駐オーストリアの北朝鮮大使館はオーストリアと国交を結んで以来、現在まで同じ住所だが、北朝鮮大使館の商務官が拠点とする貿易部事務所は過去、何度も変わった。北朝鮮と貿易関係のあるウィーンの会社が北朝鮮の貿易部事務所の住所が分からないため、韓国貿易センター(KOTRA)に電話を入れ、「北朝鮮の貿易部事務所はどこにあるかご存知ありませんか」と聞いてきたという。それほど、北朝鮮の貿易部事務所は移転ばかりしている。当方がやっとのことで事務所の住所を入手して、そこに行ってみると既に空で、移転した後だったこともあった。
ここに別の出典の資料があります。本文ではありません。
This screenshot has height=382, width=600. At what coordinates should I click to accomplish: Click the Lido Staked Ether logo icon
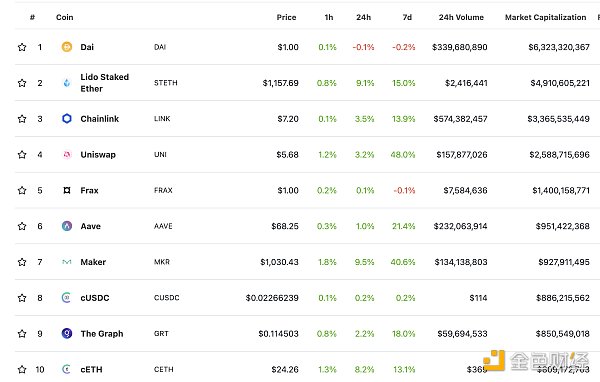click(67, 83)
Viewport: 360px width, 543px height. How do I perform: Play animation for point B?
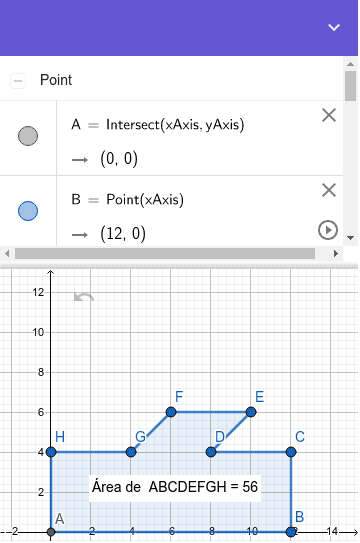click(x=327, y=230)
 2年前、ようやく新しい住所を見つけ出したので、訪問してみた。戸が開くと朴商務官が出てきて、「何しにきたのか」と招かざる訪問者の当方を外に押し出そうとした。当方は「オーストリアとのビジネスについて、少し近況を聞きたいと思いましてね」といって懸命に食い下がったものだ。
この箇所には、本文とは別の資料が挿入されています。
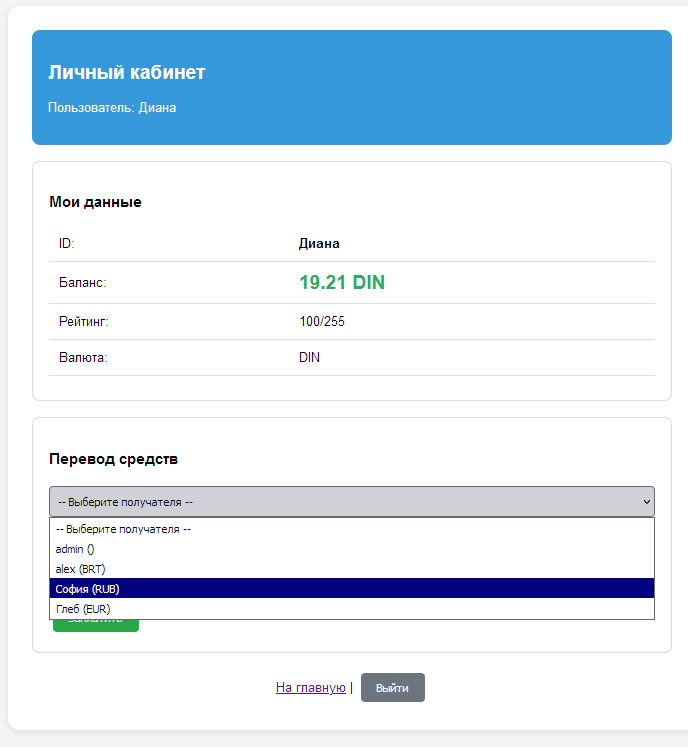Click the 'Пользователь: Диана' text in header
The image size is (688, 747).
112,107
 ウィーン15区にあったその貿易部事務所が最近、朴商務官と共に姿を消したのだ。同事務所を借り受けた食糧小売業者は「北朝鮮大使館に電話すれば分かるはずですよ」といってくれたが、これまでの経験から「大使館は教えてくれませんからね」と溜息交じりで答えただけだ。
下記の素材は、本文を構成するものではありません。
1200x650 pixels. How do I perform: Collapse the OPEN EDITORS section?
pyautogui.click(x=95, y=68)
 ちなみに、朴商務官の夫人は最近オーストリア国籍を取得した才媛だ。大使を務めた父親をもつ夫人はウィーン大学を修了し、ドイツ語も流暢だ。英語しか話せない朴商務官を支えているわけだ。北朝鮮最高指導者の金正日労働党総書記の長男・金正男氏が2004年11月、ウィーンを訪問した時、ウィーンで会った2人の北朝鮮人のうちの1人だ。正男氏は朴商務官と欧州でのビジネスについて話したのではないかと言われている。
 北の貿易部事務所が頻繁に移転する理由については、米国ら敵国の盗聴を回避するため頻繁に移動する盗聴防止説から、不法取引が多いために住所を知られては具合が悪いからだ、といった不法活動隠蔽説まで、さまざまな理由が考えられてきた。
 いずれにしても、北の貿易部事務所の住所を見つけ出すことは、簡単ではないのだ。電話帳には古い住所しか載っていない。これで果たして、オーストリア企業とビジネスができるだろうか、と他人事ながら心配になってしまう。
 ベートーベンは生前、ウィーン市内を17、8回、引っ越しした。引っ越し魔だった。隣人関係や騒音問題などもあって定住できず、ウィーン市内を転々としながら生きていった。しかし、彼は引っ越しを繰り返しながらも世界的名曲を作曲したが、北の貿易部事務所は頻繁に拠点を変えながら何をしようとしているのだろうか。